__EXERCISE INSTRUCTIONS__.
Please count how many lines below contain the word "code" and reply with only that number.

--- MATERIAL FOR THIS TASK ---

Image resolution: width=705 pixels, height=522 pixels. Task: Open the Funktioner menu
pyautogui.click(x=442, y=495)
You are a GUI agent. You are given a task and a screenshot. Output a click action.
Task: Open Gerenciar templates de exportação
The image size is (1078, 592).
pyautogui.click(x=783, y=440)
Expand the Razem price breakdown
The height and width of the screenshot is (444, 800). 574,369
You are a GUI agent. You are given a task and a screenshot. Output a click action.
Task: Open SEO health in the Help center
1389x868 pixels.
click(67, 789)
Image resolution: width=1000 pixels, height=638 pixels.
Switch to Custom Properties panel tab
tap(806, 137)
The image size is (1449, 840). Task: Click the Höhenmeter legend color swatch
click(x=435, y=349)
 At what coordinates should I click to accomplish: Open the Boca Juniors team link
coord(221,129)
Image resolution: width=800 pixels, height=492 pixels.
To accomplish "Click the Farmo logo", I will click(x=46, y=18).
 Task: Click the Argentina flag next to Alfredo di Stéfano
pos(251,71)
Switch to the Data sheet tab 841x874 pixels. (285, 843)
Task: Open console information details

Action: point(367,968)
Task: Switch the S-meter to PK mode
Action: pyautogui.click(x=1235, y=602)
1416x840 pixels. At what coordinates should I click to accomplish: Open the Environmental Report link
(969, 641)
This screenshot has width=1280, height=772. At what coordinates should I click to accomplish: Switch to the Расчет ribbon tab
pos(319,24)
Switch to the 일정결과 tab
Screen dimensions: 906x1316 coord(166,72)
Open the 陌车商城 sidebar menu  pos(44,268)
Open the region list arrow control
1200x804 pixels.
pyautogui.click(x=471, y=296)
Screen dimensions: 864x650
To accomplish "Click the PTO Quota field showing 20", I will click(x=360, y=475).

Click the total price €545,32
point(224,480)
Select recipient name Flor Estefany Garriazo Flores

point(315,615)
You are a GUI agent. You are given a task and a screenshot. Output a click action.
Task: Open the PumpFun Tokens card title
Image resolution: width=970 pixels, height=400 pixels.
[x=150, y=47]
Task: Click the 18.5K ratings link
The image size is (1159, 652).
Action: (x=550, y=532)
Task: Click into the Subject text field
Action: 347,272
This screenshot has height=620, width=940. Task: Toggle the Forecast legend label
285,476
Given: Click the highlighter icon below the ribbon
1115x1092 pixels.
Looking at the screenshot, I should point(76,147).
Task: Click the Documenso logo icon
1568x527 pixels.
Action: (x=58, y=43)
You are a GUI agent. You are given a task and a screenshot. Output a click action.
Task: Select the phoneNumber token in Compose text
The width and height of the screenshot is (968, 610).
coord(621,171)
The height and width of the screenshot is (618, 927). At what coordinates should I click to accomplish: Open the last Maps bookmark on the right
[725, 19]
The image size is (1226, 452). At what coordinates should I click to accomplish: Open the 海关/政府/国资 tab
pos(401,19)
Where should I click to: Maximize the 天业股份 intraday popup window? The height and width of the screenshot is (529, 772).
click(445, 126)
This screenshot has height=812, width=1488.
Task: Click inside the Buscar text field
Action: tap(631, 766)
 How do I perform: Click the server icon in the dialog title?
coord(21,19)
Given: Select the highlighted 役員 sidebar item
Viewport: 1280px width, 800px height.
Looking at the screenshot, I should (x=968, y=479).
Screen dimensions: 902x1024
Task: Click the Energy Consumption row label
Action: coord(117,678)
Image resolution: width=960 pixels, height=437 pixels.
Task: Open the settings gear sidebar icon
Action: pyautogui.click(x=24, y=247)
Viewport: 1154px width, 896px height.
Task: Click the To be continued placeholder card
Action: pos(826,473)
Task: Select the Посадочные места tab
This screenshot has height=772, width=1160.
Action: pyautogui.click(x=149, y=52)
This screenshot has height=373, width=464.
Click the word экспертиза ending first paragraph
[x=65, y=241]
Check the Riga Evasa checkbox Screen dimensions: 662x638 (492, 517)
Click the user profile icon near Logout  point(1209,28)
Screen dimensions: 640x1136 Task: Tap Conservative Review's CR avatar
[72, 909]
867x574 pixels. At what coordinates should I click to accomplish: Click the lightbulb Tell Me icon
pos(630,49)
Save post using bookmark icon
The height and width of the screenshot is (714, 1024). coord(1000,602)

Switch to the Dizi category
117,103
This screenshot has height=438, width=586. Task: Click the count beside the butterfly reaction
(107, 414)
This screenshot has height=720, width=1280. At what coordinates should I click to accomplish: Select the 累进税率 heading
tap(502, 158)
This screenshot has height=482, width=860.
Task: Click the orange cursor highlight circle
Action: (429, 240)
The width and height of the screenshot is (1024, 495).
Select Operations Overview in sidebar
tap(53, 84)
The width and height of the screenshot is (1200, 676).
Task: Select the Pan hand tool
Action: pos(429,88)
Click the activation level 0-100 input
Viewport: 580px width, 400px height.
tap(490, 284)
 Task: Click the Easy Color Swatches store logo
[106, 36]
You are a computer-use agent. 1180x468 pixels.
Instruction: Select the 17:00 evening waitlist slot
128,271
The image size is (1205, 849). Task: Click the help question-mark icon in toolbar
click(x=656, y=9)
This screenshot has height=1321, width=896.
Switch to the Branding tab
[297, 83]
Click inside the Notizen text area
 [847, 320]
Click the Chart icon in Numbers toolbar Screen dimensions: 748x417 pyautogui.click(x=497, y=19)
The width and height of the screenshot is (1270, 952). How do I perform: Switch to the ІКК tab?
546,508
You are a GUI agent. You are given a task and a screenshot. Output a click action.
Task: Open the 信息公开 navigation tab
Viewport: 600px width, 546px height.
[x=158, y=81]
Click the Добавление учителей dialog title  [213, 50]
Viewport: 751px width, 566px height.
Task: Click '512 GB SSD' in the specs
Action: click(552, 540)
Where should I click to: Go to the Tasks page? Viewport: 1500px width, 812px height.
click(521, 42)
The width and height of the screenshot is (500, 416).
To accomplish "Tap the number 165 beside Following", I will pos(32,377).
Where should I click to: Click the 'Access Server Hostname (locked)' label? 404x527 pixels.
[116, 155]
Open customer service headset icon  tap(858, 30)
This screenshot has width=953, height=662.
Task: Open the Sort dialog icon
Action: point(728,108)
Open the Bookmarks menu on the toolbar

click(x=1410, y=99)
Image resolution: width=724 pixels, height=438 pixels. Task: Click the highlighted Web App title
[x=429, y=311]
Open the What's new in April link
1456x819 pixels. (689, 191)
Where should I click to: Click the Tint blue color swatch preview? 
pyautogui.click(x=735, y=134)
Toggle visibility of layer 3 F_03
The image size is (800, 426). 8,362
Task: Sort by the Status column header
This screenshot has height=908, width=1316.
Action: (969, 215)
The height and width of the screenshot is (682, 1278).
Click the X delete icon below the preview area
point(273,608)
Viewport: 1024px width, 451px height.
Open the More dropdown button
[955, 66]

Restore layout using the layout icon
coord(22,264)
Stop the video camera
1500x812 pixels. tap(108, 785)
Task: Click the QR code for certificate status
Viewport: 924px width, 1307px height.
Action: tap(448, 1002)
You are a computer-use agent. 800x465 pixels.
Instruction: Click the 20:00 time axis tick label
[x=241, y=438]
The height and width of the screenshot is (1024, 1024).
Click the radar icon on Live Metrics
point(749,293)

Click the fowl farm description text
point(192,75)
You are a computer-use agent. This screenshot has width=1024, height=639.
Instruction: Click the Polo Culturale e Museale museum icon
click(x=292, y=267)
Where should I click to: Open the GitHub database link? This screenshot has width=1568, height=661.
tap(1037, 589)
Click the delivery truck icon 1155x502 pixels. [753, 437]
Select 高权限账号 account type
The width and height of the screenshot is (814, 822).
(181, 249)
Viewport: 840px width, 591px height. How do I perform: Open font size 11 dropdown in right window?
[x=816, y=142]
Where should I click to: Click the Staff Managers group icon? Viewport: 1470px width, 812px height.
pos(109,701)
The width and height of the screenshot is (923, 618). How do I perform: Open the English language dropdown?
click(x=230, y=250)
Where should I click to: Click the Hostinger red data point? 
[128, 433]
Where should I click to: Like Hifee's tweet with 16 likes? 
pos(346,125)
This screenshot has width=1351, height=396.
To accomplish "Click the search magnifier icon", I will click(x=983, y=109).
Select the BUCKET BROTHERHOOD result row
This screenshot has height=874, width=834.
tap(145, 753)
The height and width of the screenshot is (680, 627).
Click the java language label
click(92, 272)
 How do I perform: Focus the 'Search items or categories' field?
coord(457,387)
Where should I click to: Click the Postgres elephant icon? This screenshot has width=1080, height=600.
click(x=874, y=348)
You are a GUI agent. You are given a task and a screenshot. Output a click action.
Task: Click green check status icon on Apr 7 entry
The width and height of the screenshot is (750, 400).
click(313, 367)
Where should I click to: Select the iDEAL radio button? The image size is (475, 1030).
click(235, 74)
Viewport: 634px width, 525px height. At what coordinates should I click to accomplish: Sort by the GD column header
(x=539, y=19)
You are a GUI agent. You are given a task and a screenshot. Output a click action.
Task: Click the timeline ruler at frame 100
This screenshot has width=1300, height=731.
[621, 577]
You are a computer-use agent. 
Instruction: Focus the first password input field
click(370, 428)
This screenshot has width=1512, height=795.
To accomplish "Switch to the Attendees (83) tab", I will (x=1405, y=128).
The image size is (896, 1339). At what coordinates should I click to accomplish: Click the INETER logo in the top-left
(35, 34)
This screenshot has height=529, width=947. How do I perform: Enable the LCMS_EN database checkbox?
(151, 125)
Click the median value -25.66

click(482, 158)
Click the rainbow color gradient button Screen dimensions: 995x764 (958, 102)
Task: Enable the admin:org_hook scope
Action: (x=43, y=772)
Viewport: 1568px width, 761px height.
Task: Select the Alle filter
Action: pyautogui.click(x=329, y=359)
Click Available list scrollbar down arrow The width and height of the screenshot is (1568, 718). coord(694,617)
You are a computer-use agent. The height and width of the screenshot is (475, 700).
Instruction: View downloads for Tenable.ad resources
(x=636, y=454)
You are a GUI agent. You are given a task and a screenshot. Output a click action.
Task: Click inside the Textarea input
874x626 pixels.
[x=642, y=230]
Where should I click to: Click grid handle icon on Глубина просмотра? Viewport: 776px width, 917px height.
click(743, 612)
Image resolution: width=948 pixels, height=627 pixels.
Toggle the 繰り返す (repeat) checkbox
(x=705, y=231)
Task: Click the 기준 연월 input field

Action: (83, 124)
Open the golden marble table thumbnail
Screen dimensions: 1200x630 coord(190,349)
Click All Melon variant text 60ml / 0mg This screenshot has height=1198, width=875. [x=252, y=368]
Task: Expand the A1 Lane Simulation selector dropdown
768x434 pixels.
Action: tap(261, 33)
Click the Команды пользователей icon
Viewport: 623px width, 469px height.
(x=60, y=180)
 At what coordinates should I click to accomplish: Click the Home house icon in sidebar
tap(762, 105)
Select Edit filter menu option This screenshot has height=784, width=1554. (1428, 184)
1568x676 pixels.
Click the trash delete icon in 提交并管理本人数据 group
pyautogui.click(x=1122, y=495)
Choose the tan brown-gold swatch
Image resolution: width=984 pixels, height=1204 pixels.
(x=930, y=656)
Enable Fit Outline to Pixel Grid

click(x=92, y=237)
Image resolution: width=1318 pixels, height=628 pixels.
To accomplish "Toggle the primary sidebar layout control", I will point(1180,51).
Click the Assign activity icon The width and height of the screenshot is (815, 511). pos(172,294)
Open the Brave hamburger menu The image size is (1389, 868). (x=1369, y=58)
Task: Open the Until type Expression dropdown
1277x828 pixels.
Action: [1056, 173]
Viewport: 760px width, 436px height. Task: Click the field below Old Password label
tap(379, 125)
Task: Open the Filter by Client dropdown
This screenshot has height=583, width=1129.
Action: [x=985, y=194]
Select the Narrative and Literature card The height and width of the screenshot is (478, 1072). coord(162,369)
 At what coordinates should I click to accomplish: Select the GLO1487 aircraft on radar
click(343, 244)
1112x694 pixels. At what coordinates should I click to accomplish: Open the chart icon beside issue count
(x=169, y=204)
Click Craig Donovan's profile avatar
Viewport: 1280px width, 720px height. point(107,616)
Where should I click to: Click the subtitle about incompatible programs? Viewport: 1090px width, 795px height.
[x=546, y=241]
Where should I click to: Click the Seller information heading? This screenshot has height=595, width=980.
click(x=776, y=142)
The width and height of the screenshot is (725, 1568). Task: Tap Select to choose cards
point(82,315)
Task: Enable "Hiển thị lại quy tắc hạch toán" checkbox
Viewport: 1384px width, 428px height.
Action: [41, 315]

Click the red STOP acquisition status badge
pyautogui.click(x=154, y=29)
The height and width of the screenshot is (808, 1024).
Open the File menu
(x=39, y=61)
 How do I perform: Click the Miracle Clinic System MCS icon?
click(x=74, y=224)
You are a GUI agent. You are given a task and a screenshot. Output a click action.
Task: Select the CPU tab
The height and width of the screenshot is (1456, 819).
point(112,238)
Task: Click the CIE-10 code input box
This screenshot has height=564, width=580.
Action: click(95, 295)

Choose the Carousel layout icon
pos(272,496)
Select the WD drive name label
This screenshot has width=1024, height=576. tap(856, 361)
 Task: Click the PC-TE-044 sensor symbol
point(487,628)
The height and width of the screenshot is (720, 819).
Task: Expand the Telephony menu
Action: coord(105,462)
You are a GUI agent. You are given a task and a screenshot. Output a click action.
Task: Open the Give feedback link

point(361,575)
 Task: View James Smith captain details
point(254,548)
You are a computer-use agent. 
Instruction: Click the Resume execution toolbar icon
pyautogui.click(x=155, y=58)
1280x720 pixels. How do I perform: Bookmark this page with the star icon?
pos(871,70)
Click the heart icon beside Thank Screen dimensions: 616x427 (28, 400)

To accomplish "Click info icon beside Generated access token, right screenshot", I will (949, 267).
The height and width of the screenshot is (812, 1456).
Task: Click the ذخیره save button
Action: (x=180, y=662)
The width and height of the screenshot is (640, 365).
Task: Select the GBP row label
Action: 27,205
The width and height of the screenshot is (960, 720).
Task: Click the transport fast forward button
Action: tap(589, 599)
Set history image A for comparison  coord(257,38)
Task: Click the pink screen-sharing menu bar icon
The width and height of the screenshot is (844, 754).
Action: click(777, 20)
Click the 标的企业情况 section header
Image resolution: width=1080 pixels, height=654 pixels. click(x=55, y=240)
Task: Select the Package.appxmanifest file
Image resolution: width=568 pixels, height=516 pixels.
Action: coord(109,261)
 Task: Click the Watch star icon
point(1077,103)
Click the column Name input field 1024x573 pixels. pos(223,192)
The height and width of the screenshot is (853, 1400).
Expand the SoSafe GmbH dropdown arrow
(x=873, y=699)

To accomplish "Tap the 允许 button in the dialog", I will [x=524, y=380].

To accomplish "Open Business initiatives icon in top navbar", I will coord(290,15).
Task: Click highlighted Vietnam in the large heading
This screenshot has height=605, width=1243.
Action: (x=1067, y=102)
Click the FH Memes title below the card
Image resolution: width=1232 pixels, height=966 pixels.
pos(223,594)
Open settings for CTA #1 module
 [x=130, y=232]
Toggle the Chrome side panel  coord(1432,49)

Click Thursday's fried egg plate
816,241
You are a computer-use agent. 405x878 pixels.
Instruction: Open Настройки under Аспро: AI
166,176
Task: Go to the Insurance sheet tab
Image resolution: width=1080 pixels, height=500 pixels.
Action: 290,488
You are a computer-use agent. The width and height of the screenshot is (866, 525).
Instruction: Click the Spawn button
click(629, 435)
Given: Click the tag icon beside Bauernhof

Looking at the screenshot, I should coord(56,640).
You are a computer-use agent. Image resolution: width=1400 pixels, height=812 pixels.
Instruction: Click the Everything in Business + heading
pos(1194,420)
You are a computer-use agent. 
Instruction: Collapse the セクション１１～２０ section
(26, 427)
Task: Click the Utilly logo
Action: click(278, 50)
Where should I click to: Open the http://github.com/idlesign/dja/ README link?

---

__OUTPUT BELOW__.
2